Collected data entries:
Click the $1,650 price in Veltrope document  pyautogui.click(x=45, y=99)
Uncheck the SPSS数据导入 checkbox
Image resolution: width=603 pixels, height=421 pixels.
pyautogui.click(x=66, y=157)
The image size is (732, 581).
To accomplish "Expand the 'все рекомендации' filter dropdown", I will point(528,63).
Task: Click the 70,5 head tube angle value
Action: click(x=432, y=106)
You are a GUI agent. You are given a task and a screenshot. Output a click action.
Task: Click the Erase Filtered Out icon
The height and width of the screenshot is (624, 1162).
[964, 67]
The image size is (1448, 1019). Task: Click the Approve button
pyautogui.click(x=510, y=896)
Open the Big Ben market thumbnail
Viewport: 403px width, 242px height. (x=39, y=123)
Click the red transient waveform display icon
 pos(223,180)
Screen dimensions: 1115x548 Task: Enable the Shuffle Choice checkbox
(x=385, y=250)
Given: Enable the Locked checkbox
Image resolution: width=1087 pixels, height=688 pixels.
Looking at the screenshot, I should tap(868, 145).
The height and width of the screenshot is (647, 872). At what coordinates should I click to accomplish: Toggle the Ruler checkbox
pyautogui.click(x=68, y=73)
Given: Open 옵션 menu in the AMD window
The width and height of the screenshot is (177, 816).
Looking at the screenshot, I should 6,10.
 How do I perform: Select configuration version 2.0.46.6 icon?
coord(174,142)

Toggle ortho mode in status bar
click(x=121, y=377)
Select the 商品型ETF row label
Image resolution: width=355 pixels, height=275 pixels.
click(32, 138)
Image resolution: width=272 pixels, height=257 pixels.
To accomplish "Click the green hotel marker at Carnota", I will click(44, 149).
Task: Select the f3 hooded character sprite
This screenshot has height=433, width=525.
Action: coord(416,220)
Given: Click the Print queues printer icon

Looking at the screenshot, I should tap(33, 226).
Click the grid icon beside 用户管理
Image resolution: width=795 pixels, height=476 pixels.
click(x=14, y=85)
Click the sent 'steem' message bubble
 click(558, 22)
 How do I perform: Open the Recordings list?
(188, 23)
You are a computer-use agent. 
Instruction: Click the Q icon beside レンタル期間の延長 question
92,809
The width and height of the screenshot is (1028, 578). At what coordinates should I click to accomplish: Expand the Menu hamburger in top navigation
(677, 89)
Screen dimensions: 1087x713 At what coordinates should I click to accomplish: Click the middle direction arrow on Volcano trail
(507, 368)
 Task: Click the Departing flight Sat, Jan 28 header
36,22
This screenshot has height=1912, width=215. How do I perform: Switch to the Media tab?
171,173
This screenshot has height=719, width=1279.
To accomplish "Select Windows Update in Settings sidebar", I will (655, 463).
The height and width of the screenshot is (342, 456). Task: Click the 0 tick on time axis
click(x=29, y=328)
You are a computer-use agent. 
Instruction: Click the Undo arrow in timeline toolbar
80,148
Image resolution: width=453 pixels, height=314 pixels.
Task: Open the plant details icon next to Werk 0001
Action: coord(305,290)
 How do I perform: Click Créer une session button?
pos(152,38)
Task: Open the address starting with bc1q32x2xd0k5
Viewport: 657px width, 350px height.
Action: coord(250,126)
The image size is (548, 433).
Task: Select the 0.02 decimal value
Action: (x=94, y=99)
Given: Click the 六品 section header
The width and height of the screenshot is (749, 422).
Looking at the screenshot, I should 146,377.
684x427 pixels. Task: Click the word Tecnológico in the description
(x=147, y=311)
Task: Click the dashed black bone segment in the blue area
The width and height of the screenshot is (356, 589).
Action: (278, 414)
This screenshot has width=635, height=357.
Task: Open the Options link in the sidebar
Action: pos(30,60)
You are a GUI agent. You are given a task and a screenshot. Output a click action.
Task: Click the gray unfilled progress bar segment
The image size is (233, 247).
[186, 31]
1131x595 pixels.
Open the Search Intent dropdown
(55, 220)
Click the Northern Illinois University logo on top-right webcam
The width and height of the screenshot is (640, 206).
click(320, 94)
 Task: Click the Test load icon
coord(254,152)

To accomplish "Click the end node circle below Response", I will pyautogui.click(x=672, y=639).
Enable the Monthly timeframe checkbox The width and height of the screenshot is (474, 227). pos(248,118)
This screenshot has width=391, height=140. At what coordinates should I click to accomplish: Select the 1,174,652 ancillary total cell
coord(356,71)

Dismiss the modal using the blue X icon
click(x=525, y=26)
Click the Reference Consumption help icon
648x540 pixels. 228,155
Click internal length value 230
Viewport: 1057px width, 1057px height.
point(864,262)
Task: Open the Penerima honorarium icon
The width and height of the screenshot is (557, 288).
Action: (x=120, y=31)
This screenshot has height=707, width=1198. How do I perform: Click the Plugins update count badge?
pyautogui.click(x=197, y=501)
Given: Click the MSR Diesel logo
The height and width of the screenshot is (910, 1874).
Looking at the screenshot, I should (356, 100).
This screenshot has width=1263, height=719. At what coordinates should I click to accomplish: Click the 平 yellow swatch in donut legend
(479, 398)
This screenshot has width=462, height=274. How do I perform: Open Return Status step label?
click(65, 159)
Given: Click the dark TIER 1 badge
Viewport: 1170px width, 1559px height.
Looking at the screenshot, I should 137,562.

| Your task |
Exact copies of the line with "The width and height of the screenshot is (356, 589)." and of every later line in the entries make up the whole answer.

| Written response |
The width and height of the screenshot is (356, 589).
Action: (278, 414)
This screenshot has width=635, height=357.
Task: Open the Options link in the sidebar
Action: pos(30,60)
You are a GUI agent. You are given a task and a screenshot. Output a click action.
Task: Click the gray unfilled progress bar segment
The image size is (233, 247).
[186, 31]
1131x595 pixels.
Open the Search Intent dropdown
(55, 220)
Click the Northern Illinois University logo on top-right webcam
The width and height of the screenshot is (640, 206).
click(320, 94)
 Task: Click the Test load icon
coord(254,152)

To accomplish "Click the end node circle below Response", I will pyautogui.click(x=672, y=639).
Enable the Monthly timeframe checkbox The width and height of the screenshot is (474, 227). pos(248,118)
This screenshot has width=391, height=140. At what coordinates should I click to accomplish: Select the 1,174,652 ancillary total cell
coord(356,71)

Dismiss the modal using the blue X icon
click(x=525, y=26)
Click the Reference Consumption help icon
648x540 pixels. 228,155
Click internal length value 230
Viewport: 1057px width, 1057px height.
point(864,262)
Task: Open the Penerima honorarium icon
The width and height of the screenshot is (557, 288).
Action: (x=120, y=31)
This screenshot has height=707, width=1198. How do I perform: Click the Plugins update count badge?
pyautogui.click(x=197, y=501)
Given: Click the MSR Diesel logo
The height and width of the screenshot is (910, 1874).
Looking at the screenshot, I should (356, 100).
This screenshot has width=1263, height=719. At what coordinates should I click to accomplish: Click the 平 yellow swatch in donut legend
(479, 398)
This screenshot has width=462, height=274. How do I perform: Open Return Status step label?
click(65, 159)
Given: Click the dark TIER 1 badge
Viewport: 1170px width, 1559px height.
Looking at the screenshot, I should 137,562.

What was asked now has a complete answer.